▶ **Required work**
1. In the school cost thread, what price range does the added edit give for the schools?
2. Reproduce the passage of the school cost thread that starts at "## Whitedesert (Oct" and ends at "schooling for less.".

▶ **Supplied text**
# School cost



## UmMaryam (May 4, 2012)

Does anyone here have there kids in School in egypt? How old is she/he? I Want know how much its cost in a year?

Best regards / ummaryam


----------



## txlstewart (Jun 20, 2010)

It ranges in price and quality of facilities and quality of the teachers. 

There are many, many threads on this subject already on this forum. You will find a lot of good information about many schools in those threads, discussing language schools as well as those that follow the curriculum of another country. Please look through them as they have lots of good information for you! 

Sent from my iPhone using ExpatForum


----------



## Whitedesert (Oct 9, 2011)

I agree. It is pretty wide. At CAC I paid over 6 thousand dollars per semester for my daughter, (Grade 8) excluding a large non re-imbursable entrance fee. Must be about 7k now. This is possibly (I dont really know) the top end of the scale, and I suspect you can get good schooling for less. 

However, I suggest that you display the country you are from, that guides more accurate answers, and also provide the details you need answers on, so dont turn it around and say "have you got kids? what ages are they" Rather say I have x kids aged y, that would prompt those in a similiar position to you to repond, now everybody will need to ask you the obvious questions, before they can determine if they can add value or not. Just seems so much more practical.


----------



## meb01999 (Mar 13, 2011)

we pay 1800/month for nursery for our 2 year old, 30,000LE (5000USD) for our 3 year old and 40,000LE (6,200USD) for our 4 year old for a sub-par "international" (supposed canadian) education.

edited to add: really it depends on what kind of school you are interested in... there are language schools, "international" schools and genuine expat schools - and they range from 2000LE to 20,000USD.


----------

▶ **Information shown**

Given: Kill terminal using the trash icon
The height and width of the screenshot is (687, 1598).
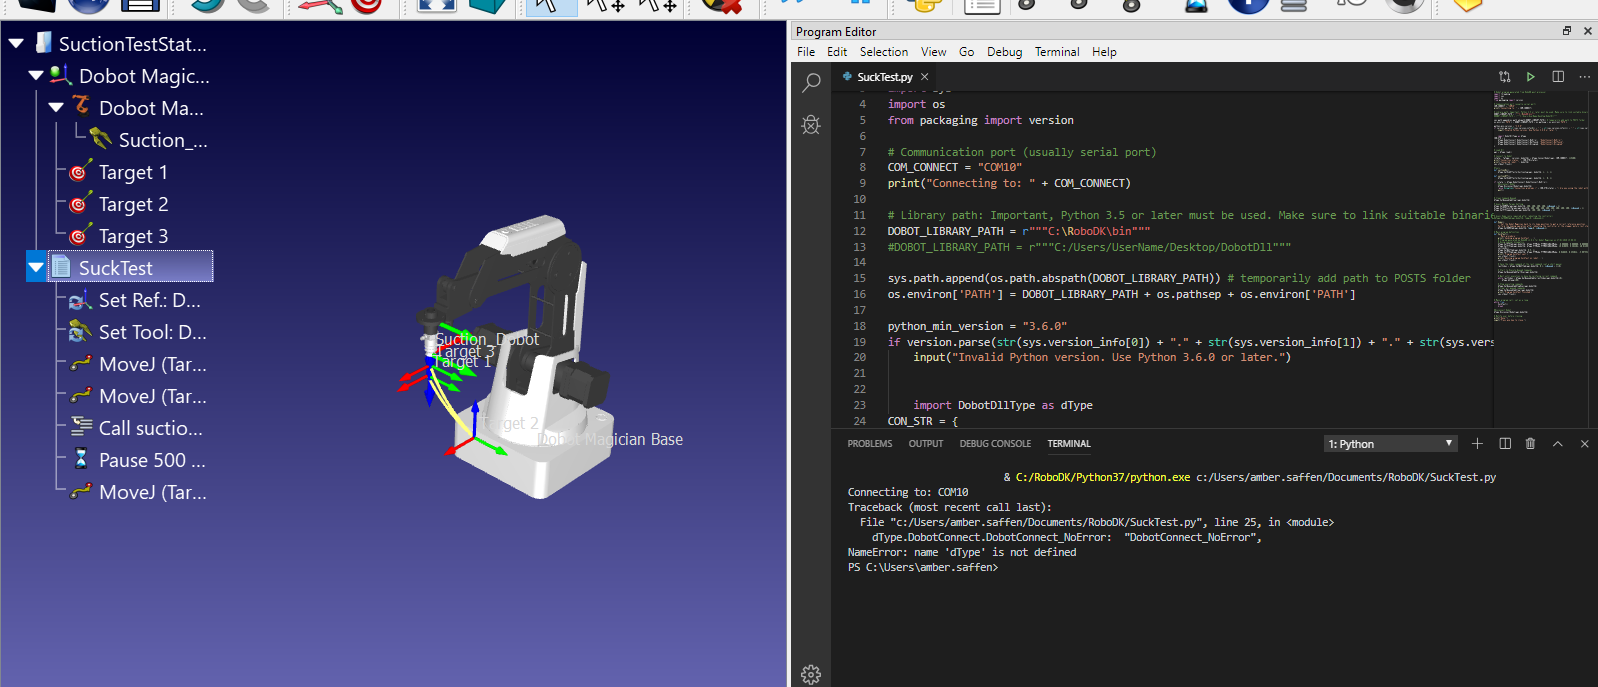Looking at the screenshot, I should [x=1530, y=444].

▶ **Solutions in order**
1. From 2000LE to 20,000USD.

2.
## Whitedesert (Oct 9, 2011)

I agree. It is pretty wide. At CAC I paid over 6 thousand dollars per semester for my daughter, (Grade 8) excluding a large non re-imbursable entrance fee. Must be about 7k now. This is possibly (I dont really know) the top end of the scale, and I suspect you can get good schooling for less.